Depending on which climate scientist one consults, billions of tons of carbon dioxide must be removed from the atmosphere and stored in this manner if we are to confront global warming.

Drilling technology for deep geothermal

Quaise, a startup developing millimeter wave drilling capabilities to access deep geothermal energy, raised $6 million in seed funding led by The Engine, the venture firm spun out of MIT, along with Vinod Khosla and Collaborative Fund.

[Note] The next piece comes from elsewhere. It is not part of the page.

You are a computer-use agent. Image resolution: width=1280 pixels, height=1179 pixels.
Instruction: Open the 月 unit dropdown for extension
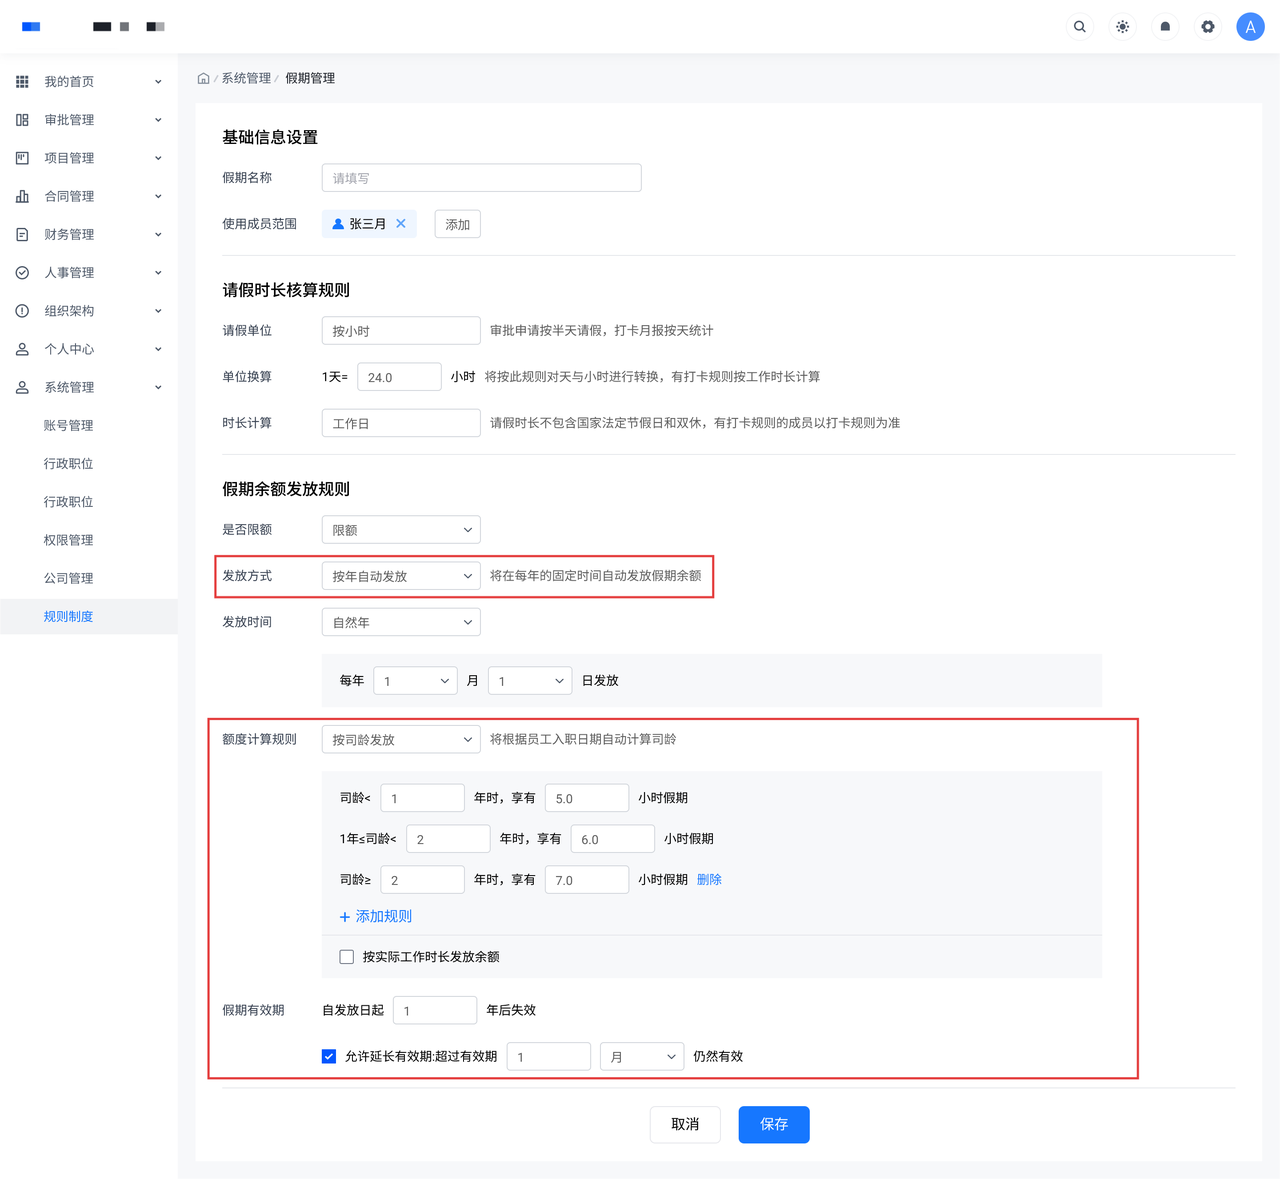pyautogui.click(x=642, y=1057)
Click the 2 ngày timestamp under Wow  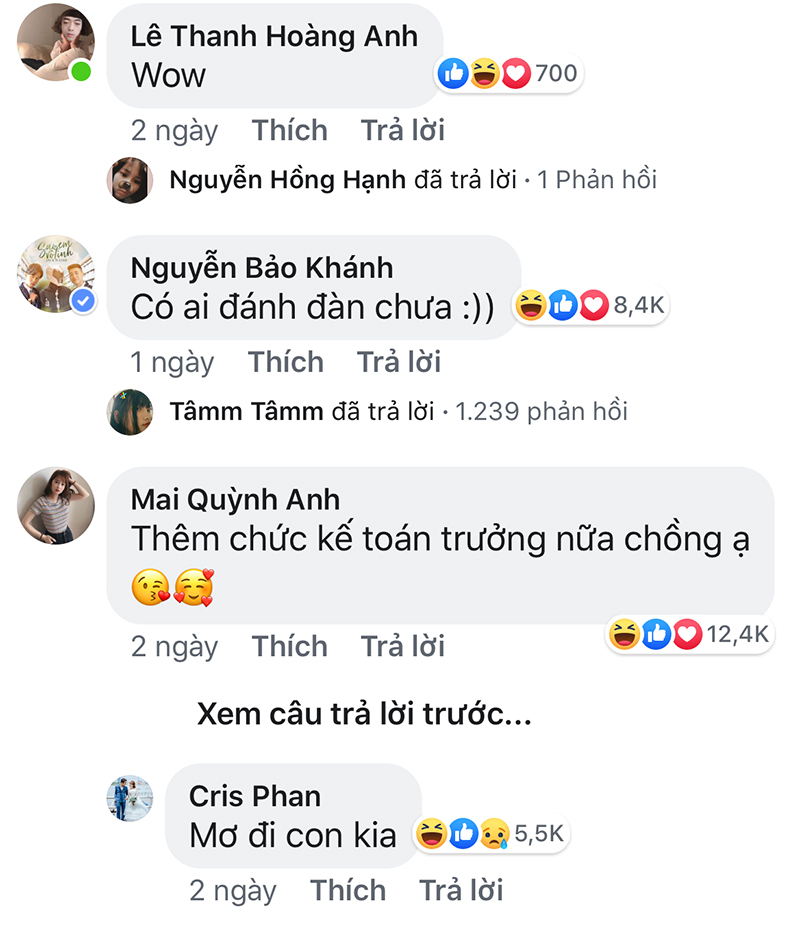(x=174, y=130)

Quaise is developing and commercializing a deep drilling method invented at the MIT Plasma Science and Fusion Center — useing a gyrotron to generate millimetric electromagnetic waves for drilling at depths beyond what can be accomplished today with conventional drilling. The company is working toward accessing depths of 10 to 20 km, which would dramatically open the opportunity for this clean and power-dense energy source.

“Geothermal remains the most promising non-nuclear dispatchable energy source,” said Vinod Khosla. “It does not require storage, has a small land footprint and at the depths Quaise is targeting, becomes viable and competitive throughout the world, not just at today’s geothermal sites.”

Clean diesel for heavy-duty engines

ClearFlame Engines raised $3 million in a funding round led by Clean Energy Ventures for a startup designing a new type of diesel engine. ClearFlame claims its technology can integrate into existing compression ignition engine manufacturing and replace petroleum-based fuels with renewable fuels while retaining the benefits currently associated with diesel engines.

EV chargers and personal generators

FreeWire Technologies, a battery startup that manufactures EV chargers and personal generators, raised $25 million in a round led by BP, an investor in FreeWire since early 2018, and joined by new investors ABB Technology Ventures, Silicon Valley Bank and Energy Innovation Capital. The startup was valued at $46 million in September, according to PitchBook data.